# Task description
Copy out the stretch of the food-poisoning story below from "One Friday morning" through "going to take.", word for word.

My Last Will and Post-It Note

I will never eat a Chick-Fil-A spicy chicken biscuit again. Ever.

One Friday morning back in 2013, I swung through the Chick-Fil-A drive-thru before heading to the Tampa middle school where I volunteered. As our group meeting went on that morning, I started to feel tired, so when I left the school around 10am, I went straight back to my apartment and took a quick nap. Seven hours later, I woke up suddenly as my stomach gave a violent lurch. Pulling myself up from the sweat-soaked couch, I rushed to the bathroom and threw up. I grabbed a thermometer and discovered my temperature was hovering around 101. After I called a few people from my church, a nurse friend of mine stopped by with gatorades, ice cream, and a couple of pill bottles. With my stomach still grumbling, I cued up Netflix and settled in for however long this was going to take.

As the days went by, my condition didn’t improve. My temperature stayed over 100, and it became gradually harder to hold anything solid in my stomach. You know it’s bad when even ice cream seems like too much! Instead, I subsisted on water and gatorade and made frequent trips to the bathroom. On day four, even swallowing a Tylenol capsule made me throw up, so my pastor came over and drove me to a freestanding urgent care clinic. I blearily accepted the anti-nausea medication, returned home to the couch, and settled back in. For the record, I have no memory of what I watched on Netflix that week; I just remember using Netflix binges as a general numbing agent.

As I entered day six of food poisoning, now 15 pounds lighter and still running a fever, I began to wonder, “Holy crap, am I going to die from this? Like, are they going to break down my door after no one hears from me for a week and find me lying on this couch surrounded by empty Gatorade bottles and an ‘Are you still watching…’ message on Netflix? Should I leave some instructions?” I reached across the coffee table for a pad of post-it notes and scribbled down some thoughts:

– Give my books to anyone who has room for them.
– Give my guitars to the church youth group.
– Do NOT play a slow, mournful version of “Amazing Grace” at my funeral, or I will sit up and protest.
– Put “This will be funny later” on my grave marker.

This will be funny later?
Once the fever subsided and I was able to eat half a bowl of mac and cheese again, the note struck me as a little odd. I mean, sure, there was the immediate comedy of my proposed obituary title (“Local Youth Minister Murdered by Chicken Biscuit“), but I guess when you study the New Testament closely, death does take on a certain distant humor.

# Data provided
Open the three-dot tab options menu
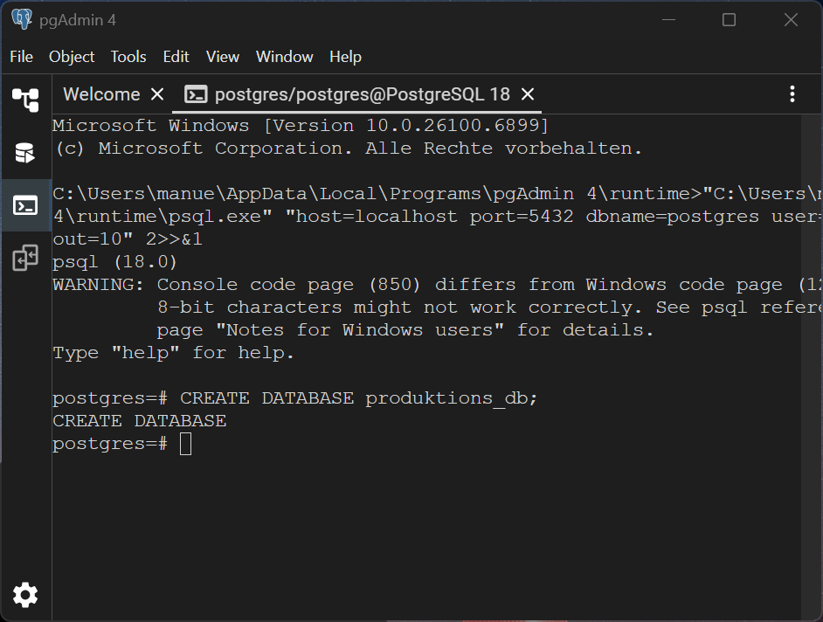(x=792, y=94)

# Task answer
One Friday morning back in 2013, I swung through the Chick-Fil-A drive-thru before heading to the Tampa middle school where I volunteered. As our group meeting went on that morning, I started to feel tired, so when I left the school around 10am, I went straight back to my apartment and took a quick nap. Seven hours later, I woke up suddenly as my stomach gave a violent lurch. Pulling myself up from the sweat-soaked couch, I rushed to the bathroom and threw up. I grabbed a thermometer and discovered my temperature was hovering around 101. After I called a few people from my church, a nurse friend of mine stopped by with gatorades, ice cream, and a couple of pill bottles. With my stomach still grumbling, I cued up Netflix and settled in for however long this was going to take.